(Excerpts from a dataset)
◆ ◆ ◆ ◆ ◆ ◆ ◆

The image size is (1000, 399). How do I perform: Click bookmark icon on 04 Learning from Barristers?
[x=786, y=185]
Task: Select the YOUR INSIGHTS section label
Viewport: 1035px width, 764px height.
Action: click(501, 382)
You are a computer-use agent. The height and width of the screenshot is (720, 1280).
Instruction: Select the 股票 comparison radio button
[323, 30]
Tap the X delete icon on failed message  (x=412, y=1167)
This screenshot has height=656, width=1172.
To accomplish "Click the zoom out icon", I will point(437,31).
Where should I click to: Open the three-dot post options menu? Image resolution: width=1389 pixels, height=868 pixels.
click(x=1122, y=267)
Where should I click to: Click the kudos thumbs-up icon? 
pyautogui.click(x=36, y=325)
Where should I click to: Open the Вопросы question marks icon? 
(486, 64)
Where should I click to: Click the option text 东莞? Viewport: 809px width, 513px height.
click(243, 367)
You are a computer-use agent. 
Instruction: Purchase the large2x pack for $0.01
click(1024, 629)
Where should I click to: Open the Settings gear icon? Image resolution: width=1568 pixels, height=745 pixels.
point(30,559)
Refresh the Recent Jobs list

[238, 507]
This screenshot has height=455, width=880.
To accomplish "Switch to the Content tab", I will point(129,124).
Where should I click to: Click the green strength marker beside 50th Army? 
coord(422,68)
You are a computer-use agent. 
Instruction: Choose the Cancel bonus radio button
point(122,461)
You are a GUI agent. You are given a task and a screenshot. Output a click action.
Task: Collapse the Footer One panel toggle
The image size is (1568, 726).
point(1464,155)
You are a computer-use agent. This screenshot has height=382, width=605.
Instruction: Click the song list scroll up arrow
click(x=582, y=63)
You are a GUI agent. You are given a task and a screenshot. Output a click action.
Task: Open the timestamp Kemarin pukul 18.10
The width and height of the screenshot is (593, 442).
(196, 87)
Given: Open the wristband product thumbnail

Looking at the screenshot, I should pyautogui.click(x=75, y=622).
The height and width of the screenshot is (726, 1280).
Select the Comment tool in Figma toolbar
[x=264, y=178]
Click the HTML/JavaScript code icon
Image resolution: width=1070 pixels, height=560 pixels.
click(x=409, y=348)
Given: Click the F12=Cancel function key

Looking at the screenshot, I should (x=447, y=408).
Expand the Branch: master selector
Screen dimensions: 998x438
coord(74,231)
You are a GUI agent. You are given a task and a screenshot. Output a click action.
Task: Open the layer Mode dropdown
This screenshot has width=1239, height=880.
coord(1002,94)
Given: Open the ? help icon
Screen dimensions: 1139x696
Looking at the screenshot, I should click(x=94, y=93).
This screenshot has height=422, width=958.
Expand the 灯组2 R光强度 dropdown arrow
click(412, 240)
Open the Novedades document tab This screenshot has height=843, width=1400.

◆ ◆ ◆ ◆ ◆ ◆ ◆

Work required: Exactly the lines above from the one with "Given: Open the wristband product thumbnail" to the one with "The height and width of the screenshot is (726, 1280).", both included, are to be quoted; leave the rest out.

Output:
Given: Open the wristband product thumbnail

Looking at the screenshot, I should pyautogui.click(x=75, y=622).
The height and width of the screenshot is (726, 1280).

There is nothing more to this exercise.